Commerce Secretary Wilbur Ross praised the deals for providing specific dates for China to act on trade pledges it has made repeatedly but not fulfilled.

He predicted that Trump administration policies would start to narrow the United States’ trade deficit with China, which is equal to more than half of the nation’s overall trade deficit.

“By the latter part of the year,” he said, “you should see something.”

Mr. Ross and his negotiators were not able to obtain a deadline for when China would issue approvals for eight kinds of American seeds that have been bioengineered to produce hardier and more productive crops.

On electronic payment services, which have become a popular alternative to cash in China, both sides appeared to make compromises. The Chinese side set a date, July 16, for permitting foreign providers of these services but would issue further guidelines for how they could be offered. The Obama administration had said China should allow foreign electronic payment services without issuing further guidelines.
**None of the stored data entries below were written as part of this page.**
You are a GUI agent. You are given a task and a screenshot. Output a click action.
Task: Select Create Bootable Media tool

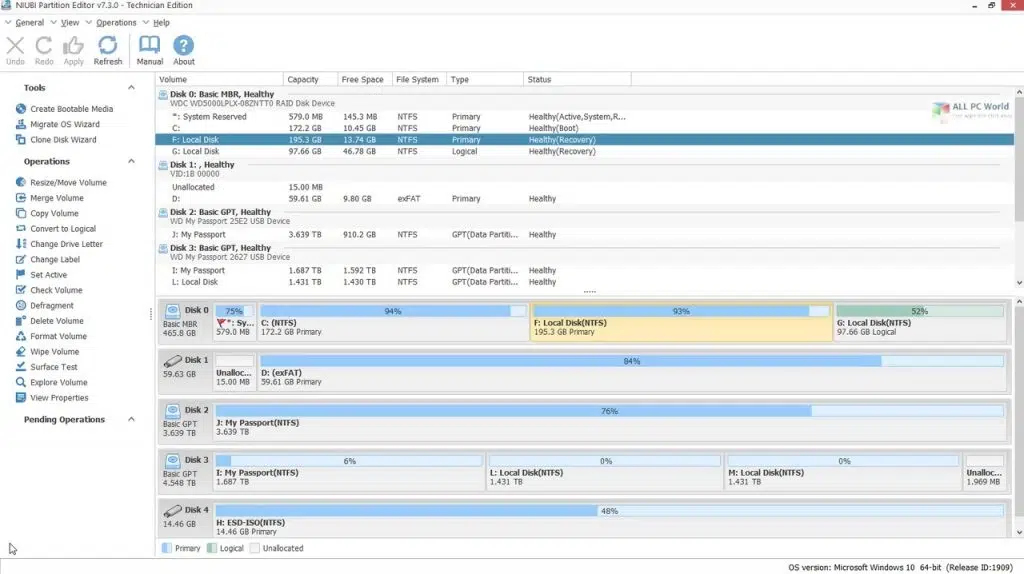[x=71, y=109]
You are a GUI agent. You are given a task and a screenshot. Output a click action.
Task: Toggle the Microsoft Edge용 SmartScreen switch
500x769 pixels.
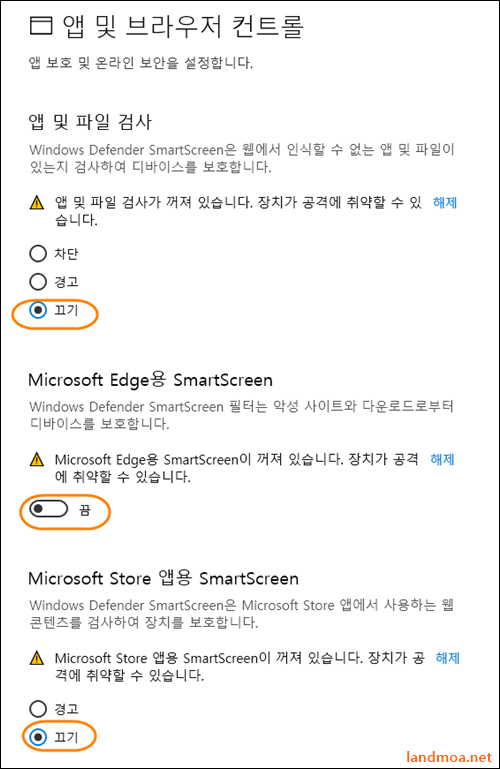49,509
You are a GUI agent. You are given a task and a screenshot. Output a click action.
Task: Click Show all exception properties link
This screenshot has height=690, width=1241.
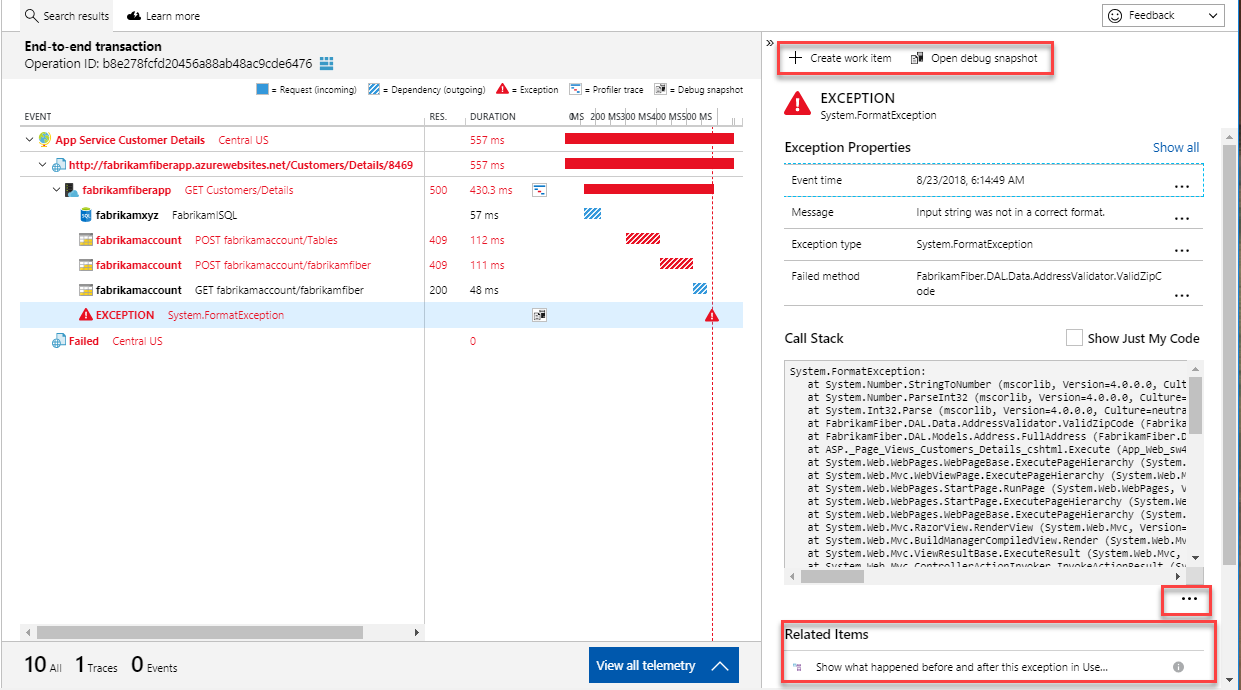1175,147
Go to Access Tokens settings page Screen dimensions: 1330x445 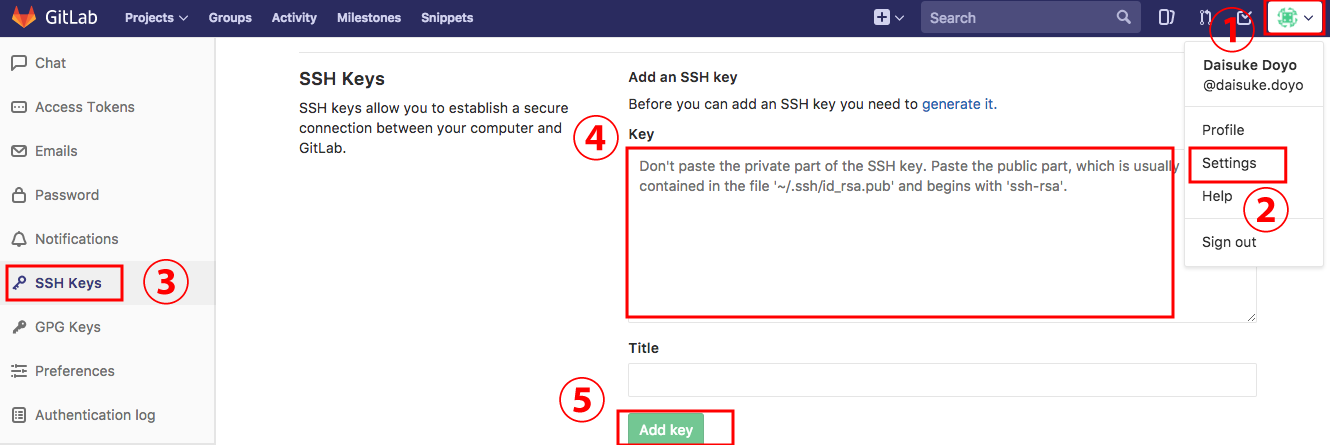(x=84, y=107)
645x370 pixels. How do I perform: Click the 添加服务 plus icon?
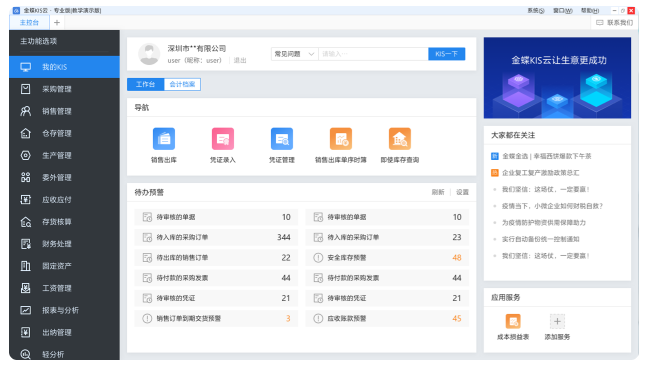point(557,321)

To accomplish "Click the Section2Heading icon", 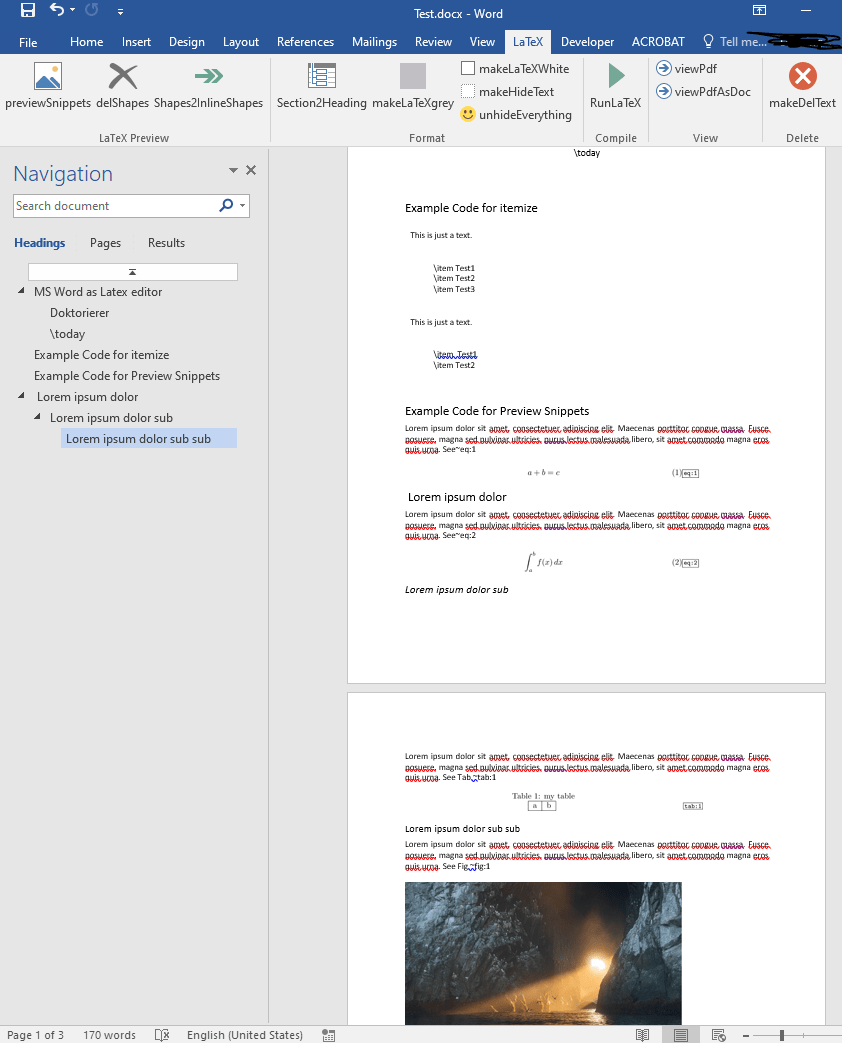I will 321,75.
The United States had already fought and won a World Trade Organization case against China over payment processing.

In another American concession, the Trump administration agreed that it would not restrict United States exports of liquefied natural gas to China, except to include them in an overall daily cap on American gas exports. Some American manufacturers, particularly in the energy-hungry chemicals industry, fear China might buy so much American natural gas that the purchases would push up American natural gas prices. The first shipment of American liquefied natural gas to China arrived in China’s southern province of Guangdong last August.

On credit-rating services, Joerg Wuttke, the president of the European Chamber of Commerce in China, said on Tuesday in Shanghai that foreign companies were increasingly concerned about such services that are being developed within China. These services appear likely to measure the extent to which companies as well as individuals meet the social and political goals of the Chinese state, he said, and not just whether companies and individuals pay their bills on time.

Jeremie Waterman, the executive director for greater China at the United States Chamber of Commerce, cautiously welcomed the trade deals, while noting that he did not yet have the details. “The administration deserves credit for hopefully ensuring full and timely implementation of commitments China has already made in the areas of beef, biotech and electronic payments,” he said.